Statistical Analysis
Analyses were performed using STATA (Statistics and Data Science), version 17.0 NP-Parallel Edition (Stata Corp, Texas, USA). Continuous variables were compared using the independent Student t-test, while Fisher exact test was used for proportions variables. Logistic regression was used for binary or dichotomous, or categorical variables. Poisson regression was used for discrete variables due to not normal variable distribution. Linear regression was used for continuous variables. A univariate logistic regression, linear regression, and Poisson regression model analysis were used for unadjusted outcome variables. A univariate model was used to calculate unadjusted odds ratios (ORs) for the primary and secondary outcomes. In contrast, multivariable logistic, linear, and Poisson regression was used to calculate adjusted odds ratios (ORs) for the primary and secondary outcomes. Multiple imputations were used for less than 0.5 percent of missing data for the race variable. All variables with P-values < 0.1 with our univariate analysis were included in a multivariable logistic regression model. All P values were 2-sided, and a P-value < 0.05 was considered statistically significant in the multivariable analysis. Elixhauser comorbidity index was used to adjust for comorbidity burden for the primary and secondary outcomes. The severity of comorbidities was quantified using the Elixhauser comorbidity index. The original weighted Elixhauser scores, developed by Van Walraven et al., were computed and further stratified into groups ( 0, 1, 2, and ≥ 3) [7]. The comorbidity score was then calculated for each patient by summing the individual weights of all comorbidities. Weighted estimates were calculated by applying discharge weight to the unweighted discharge records. Weighted estimates were used for all statistical analyses.

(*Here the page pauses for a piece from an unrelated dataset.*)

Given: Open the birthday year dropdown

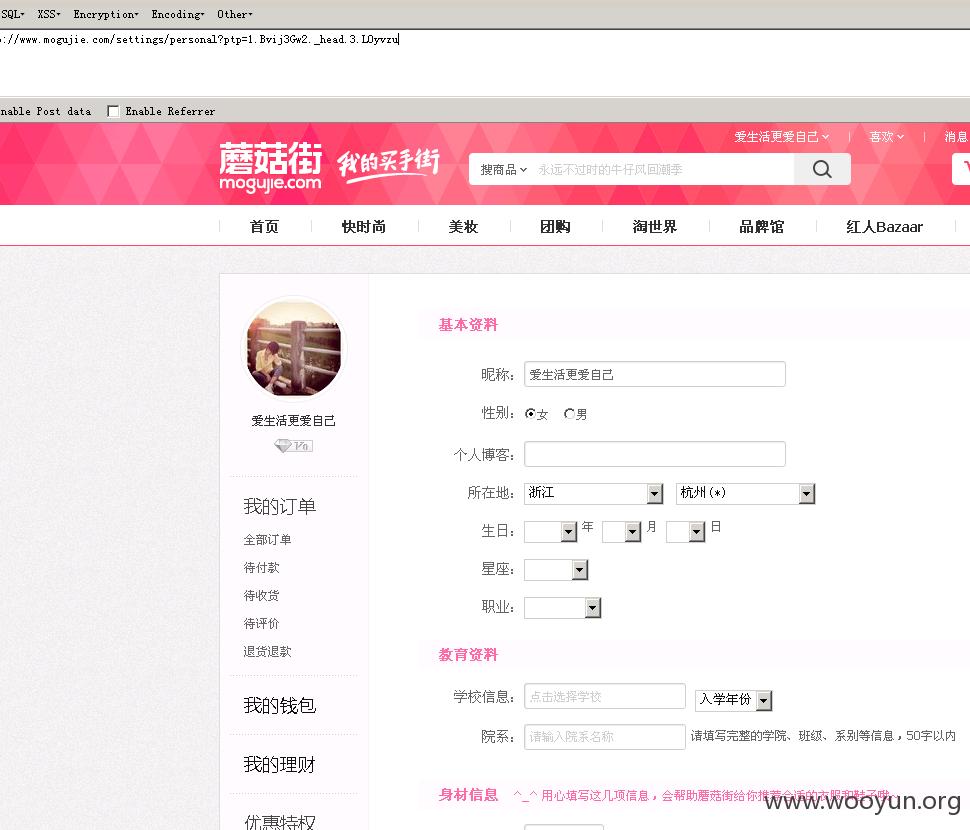Looking at the screenshot, I should pos(551,531).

Covariates included in the adjusted models were age, gender, race, insurance, current chemotherapy use, aspirin use, steroid use, nicotine use, end-stage renal disease on dialysis, and Elixhauser comorbidity index which include: congestive heart failure, myocardial infarction, peripheral vascular disease, valvular heart disease, cardiac arrhythmias, cerebrovascular disease, dementia, chronic pulmonary disease, obesity, rheumatic disease, peptic ulcer disease, liver disease, diabetes without chronic complication, diabetes with chronic complication, hypothyroidism, coagulopathy, fluid and electrolyte disorders, hemiplegia or paraplegia, renal disease, any malignancy (solid, leukemia, lymphoma except skin malignancy), metastatic tumor, HIV/AIDS, alcohol abuse, drug abuse, depression, and psychoses.